What "I Don't Know" Looks Like¶

Calibrated uncertainty in organizational knowledge systems¶

A Base2ML white paper. Fifth in a series following The Information Paradox, Why Conflict Detection Is Harder Than It Looks, The Half-Life of Documentation, and Citation Discipline.

The system that's right 90% of the time¶

Imagine two knowledge systems serving the same organization on the same questions.

System A is correct 90% of the time. It's confidently wrong the other 10%. The user never has a signal which case they're in.

System B is correct 70% of the time. The other 30%, it visibly hesitates: low confidence, gaps in coverage, a flag that says "your documents don't cover this clearly." The user always knows when to slow down.

Most product teams design for System A. The polished, fluent answer reads better in demos. The hesitation in System B reads as a weakness rather than as a feature. Users, asked which they prefer in a benchmark, often pick System A because it's more impressive in the cases they review.

In operational use, System B is meaningfully more valuable. The reason isn't the accuracy difference; it's the calibration difference. A user of System A has to verify every answer because they have no signal which 10% is wrong. A user of System B can trust the high-confidence answers and slow down on the low-confidence ones. The total verification work is lower with System B even though its raw accuracy is lower.

This is what calibrated uncertainty means. The system's awareness of its own uncertainty maps reliably onto the actual probability that its answer is correct. A system that says "high confidence" should be right almost always. A system that says "low confidence" should be right meaningfully less often. The relationship has to be predictable. Most systems get this wrong.

Why miscalibrated confidence is dangerous¶

The asymmetry matters. Miscalibration in one direction is annoying; miscalibration in the other is dangerous.

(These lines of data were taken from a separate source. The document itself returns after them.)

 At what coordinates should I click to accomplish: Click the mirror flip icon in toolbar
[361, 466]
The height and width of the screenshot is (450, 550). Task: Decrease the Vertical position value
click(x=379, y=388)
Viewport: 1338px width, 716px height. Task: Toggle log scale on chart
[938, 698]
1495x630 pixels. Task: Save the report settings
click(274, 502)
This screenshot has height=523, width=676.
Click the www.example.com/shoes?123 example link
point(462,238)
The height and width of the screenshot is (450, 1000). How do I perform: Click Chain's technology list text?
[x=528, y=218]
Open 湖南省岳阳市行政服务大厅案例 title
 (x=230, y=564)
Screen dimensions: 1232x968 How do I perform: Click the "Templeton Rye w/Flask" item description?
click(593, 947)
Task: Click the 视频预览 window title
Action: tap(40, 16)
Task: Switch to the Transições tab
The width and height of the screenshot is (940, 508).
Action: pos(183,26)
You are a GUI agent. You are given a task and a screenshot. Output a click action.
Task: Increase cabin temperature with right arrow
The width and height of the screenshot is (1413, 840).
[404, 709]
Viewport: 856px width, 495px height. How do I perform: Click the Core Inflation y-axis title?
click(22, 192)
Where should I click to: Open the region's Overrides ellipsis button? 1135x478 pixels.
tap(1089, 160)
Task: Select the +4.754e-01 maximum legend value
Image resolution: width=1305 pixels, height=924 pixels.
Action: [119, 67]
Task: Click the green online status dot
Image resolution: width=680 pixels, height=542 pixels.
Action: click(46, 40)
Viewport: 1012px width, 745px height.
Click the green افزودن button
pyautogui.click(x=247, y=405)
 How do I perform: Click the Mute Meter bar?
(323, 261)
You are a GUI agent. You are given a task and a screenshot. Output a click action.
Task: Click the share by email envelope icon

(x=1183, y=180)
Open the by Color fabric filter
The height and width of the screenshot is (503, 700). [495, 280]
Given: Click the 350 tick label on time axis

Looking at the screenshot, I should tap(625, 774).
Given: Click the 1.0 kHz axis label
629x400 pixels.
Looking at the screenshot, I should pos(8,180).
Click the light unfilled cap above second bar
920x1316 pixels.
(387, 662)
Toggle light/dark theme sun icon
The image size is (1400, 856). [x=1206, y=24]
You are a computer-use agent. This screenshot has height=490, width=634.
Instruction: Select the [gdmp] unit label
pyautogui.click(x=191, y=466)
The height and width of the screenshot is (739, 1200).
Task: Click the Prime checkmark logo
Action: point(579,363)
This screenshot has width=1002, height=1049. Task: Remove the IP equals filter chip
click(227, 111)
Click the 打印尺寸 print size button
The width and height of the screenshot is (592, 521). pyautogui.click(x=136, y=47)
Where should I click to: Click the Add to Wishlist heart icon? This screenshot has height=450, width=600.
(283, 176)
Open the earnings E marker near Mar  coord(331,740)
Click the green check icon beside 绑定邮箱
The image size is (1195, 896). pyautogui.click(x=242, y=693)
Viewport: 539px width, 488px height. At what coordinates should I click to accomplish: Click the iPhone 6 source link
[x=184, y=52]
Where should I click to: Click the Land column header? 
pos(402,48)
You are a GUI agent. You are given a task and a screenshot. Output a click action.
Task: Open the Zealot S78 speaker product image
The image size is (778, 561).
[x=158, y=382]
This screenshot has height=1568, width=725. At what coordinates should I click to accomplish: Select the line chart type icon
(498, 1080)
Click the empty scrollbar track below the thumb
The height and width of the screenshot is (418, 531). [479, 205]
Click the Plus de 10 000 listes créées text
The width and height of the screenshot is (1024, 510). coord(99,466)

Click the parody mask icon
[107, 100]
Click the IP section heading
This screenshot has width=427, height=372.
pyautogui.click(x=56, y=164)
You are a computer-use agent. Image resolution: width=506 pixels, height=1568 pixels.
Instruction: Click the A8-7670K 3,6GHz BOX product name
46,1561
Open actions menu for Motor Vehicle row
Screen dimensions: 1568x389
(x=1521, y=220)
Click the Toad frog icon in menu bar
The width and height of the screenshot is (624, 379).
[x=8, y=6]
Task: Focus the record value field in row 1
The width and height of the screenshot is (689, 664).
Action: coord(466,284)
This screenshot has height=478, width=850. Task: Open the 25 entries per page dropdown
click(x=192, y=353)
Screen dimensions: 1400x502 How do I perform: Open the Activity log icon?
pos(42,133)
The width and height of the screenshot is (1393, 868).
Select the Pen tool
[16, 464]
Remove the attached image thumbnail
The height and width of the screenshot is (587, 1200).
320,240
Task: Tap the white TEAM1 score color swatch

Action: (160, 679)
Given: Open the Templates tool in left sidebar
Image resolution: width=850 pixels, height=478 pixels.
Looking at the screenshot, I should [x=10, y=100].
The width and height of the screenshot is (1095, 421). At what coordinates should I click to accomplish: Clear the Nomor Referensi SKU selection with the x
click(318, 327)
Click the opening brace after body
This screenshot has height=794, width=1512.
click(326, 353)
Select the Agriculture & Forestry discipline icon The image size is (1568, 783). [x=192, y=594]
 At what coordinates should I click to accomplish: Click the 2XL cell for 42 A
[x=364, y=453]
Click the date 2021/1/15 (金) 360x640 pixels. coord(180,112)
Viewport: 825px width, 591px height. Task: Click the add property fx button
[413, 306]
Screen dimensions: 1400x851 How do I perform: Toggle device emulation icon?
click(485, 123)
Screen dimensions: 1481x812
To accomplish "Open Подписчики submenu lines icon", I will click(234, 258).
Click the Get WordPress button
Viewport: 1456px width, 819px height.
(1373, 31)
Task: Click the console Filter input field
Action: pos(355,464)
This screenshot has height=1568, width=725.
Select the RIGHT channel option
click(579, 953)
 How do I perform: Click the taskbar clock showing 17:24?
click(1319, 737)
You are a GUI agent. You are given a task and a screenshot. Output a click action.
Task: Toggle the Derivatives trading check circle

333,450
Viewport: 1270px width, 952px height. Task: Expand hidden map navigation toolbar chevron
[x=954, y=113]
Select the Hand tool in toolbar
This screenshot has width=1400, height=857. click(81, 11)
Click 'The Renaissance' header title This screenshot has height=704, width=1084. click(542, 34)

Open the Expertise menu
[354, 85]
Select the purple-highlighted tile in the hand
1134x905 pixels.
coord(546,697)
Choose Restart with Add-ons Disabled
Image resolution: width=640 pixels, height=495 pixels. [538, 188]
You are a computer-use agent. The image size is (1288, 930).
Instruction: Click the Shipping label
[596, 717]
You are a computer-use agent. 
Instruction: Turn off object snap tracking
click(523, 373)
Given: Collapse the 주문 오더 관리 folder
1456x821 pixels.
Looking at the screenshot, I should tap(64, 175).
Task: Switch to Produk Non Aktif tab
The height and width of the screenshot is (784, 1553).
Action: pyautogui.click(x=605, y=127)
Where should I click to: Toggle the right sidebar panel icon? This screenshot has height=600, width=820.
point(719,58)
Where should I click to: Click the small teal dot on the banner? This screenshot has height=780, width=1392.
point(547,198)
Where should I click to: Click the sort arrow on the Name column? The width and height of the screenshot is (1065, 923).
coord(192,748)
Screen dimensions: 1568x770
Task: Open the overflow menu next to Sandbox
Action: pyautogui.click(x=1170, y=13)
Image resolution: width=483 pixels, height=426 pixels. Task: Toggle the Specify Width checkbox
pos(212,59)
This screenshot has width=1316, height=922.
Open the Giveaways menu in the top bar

A system that's under-confident — that flags every answer as uncertain even when its grounding is solid — wastes user attention. The user learns to ignore the confidence indicators because they don't carry signal. The cost is a system that's less useful than it should be, but the failure mode is bounded.

A system that's over-confident — that produces high-confidence answers even when its grounding is weak — actively misleads the user. The user trusts the high-confidence flag, doesn't verify, acts on the answer, and the cost shows up later as a wrong decision traceable to a moment the system should have hesitated.

Generic LLMs have a strong tendency toward over-confidence. The training optimizes for fluent, complete-sounding output. Producing a hedged, "I'm not sure" answer is not what the model is rewarded for. When the prompt asks for a confident answer to a question whose grounding is weak, the model produces one — and the user can't easily tell the difference from a question whose grounding is strong.

This is the reason calibrated uncertainty has to be engineered into a knowledge system at the architectural level. It is not the LLM's default behavior. It has to be imposed.

What confidence has to be calibrated against¶

A useful confidence signal isn't a single number. It's at least two, possibly three, because the things that can go wrong are different.

Retrieval confidence. How well did the retrieval layer find documents relevant to this question? If the retrieval surfaces five passages that all clearly address the question's topic, retrieval confidence is high. If retrieval surfaces five passages tangentially related, retrieval confidence is low. The user reading a low-retrieval-confidence answer should know that the corpus may not actually cover this question well.

Answer confidence. Given the retrieved passages, how confident is the system that its synthesized answer is supported by them? If the passages clearly answer the question and the synthesis is direct quotation with attribution, answer confidence is high. If the passages are tangential and the answer is the LLM's reasoning from the passages (rather than support by the passages), answer confidence is low. The user reading a low-answer-confidence answer should know that the synthesis may be overreaching.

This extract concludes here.